The Beginner’s Guide to Email Marketing
Many companies complain of not obtaining the results they were hoping for from their email campaigns. It’s a tricky business, knowing what people want from an email – especially with an average of over 205 billion emails being sent and received each day. How can you keep up and get you message noticed?
Try to keep your content short and relevant; it should entice leads to click through and make them want to view further information. The goal for most emails is to get the users away from your email and drive the traffic to your website where purchases, sign ups or data capture can take place.
Emails must have at least one clear call to action (CTA). The whole point of the content is to guide contacts toward taking action. Three CTA’s is an ideal amount for any email: one at the top, in the middle, and at the bottom. Be careful if you have too many hyperlinks or buttons, though, as it can discourage people from clicking at all. CTA’s should be clearly marked and obvious to recipients.
Try to keep your emails as image-free as possible. Whilst a few pictures can help to make your email more visual, you won’t get any interest from clients if your email takes too long to load. In the business world, nobody has time to waste waiting around for some pictures to work, so make sure it looks okay without them.
Instead, use eye-catching headers and sub headers to get people’s attention, and even language that will entice them to read further on your website.
Subject lines should be less than fifty characters and should describe, rather than sell, the content included in the email. The use of popular industry trends, key upcoming events and current news will also result in better open rates.
Your subject line needs to be relevant, though. Using a misleading subject line will only result in a lack of trust from your leads, and this may mean they avoid you in the future, unsubscribe, or even spread negative reviews of your company.
Nobody likes receiving batch emails that lack and relation to their interests. They are often greeted with a groan of boredom and quick execution via the recipient’s spam or deleted folder. If that’s not what you aspire toward with your email campaigns, personalise your emails.
Segmenting your contact data into relevant groups will make it easier to send less general emails and instead get people engaged with your content. Use your CRM to sort people based on similar interests, making sure that your campaigns suit each contact more individually.
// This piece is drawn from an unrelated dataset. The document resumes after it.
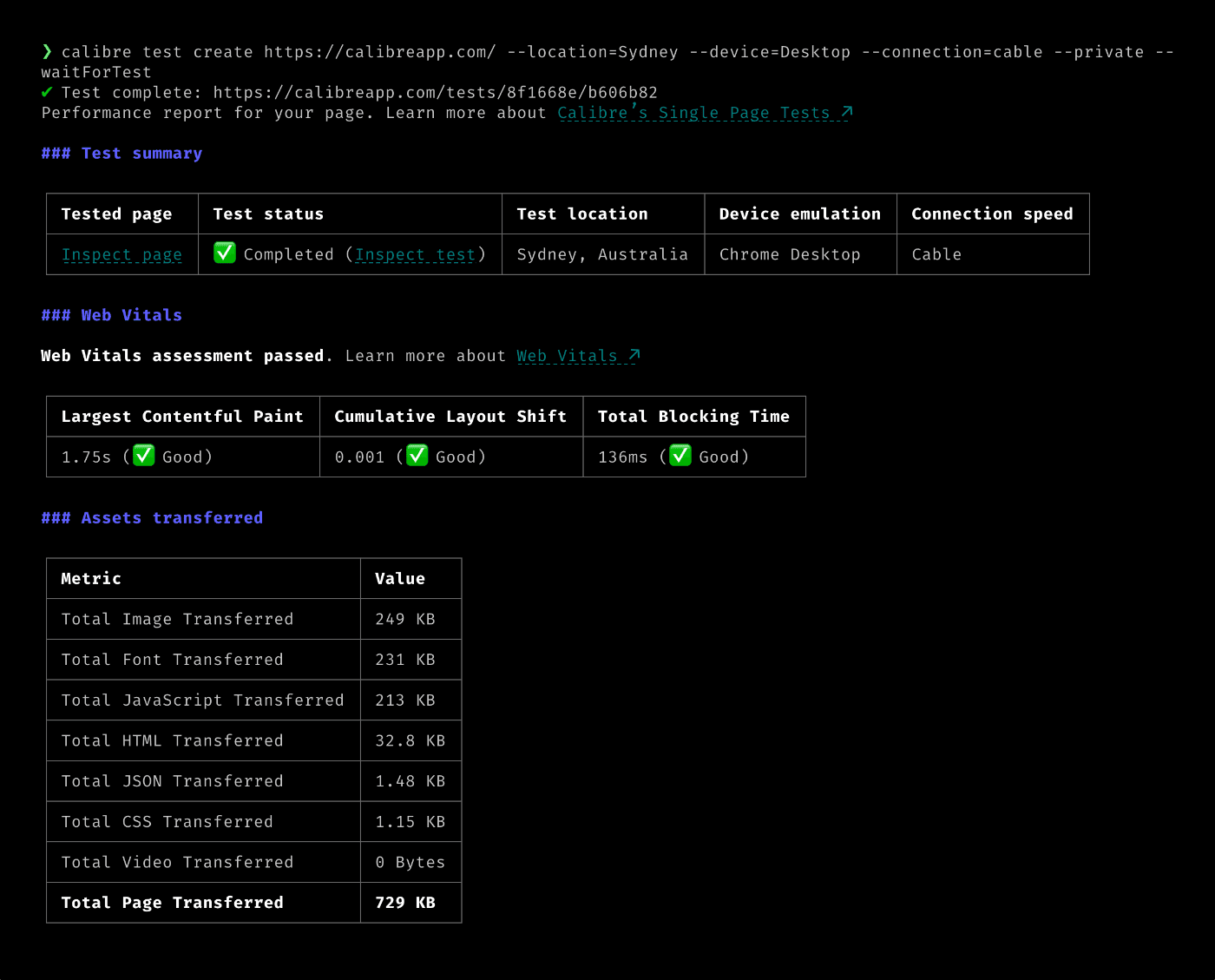
Task: Open the Inspect page link
Action: click(x=122, y=254)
If the goal for most emails is to get the users away from your email and directed to your website instead, as we established earlier, then the way to do it is with articles. Start a blog on your website, or publish other forms of content, and then link to them in your email campaigns.
Choose relevant links, for example only linking to lead generation if that’s all your contact has shown a need for. Keep descriptions short, or, even better, make the title of each piece as descriptive as possible so that a need for further explanation isn’t necessary.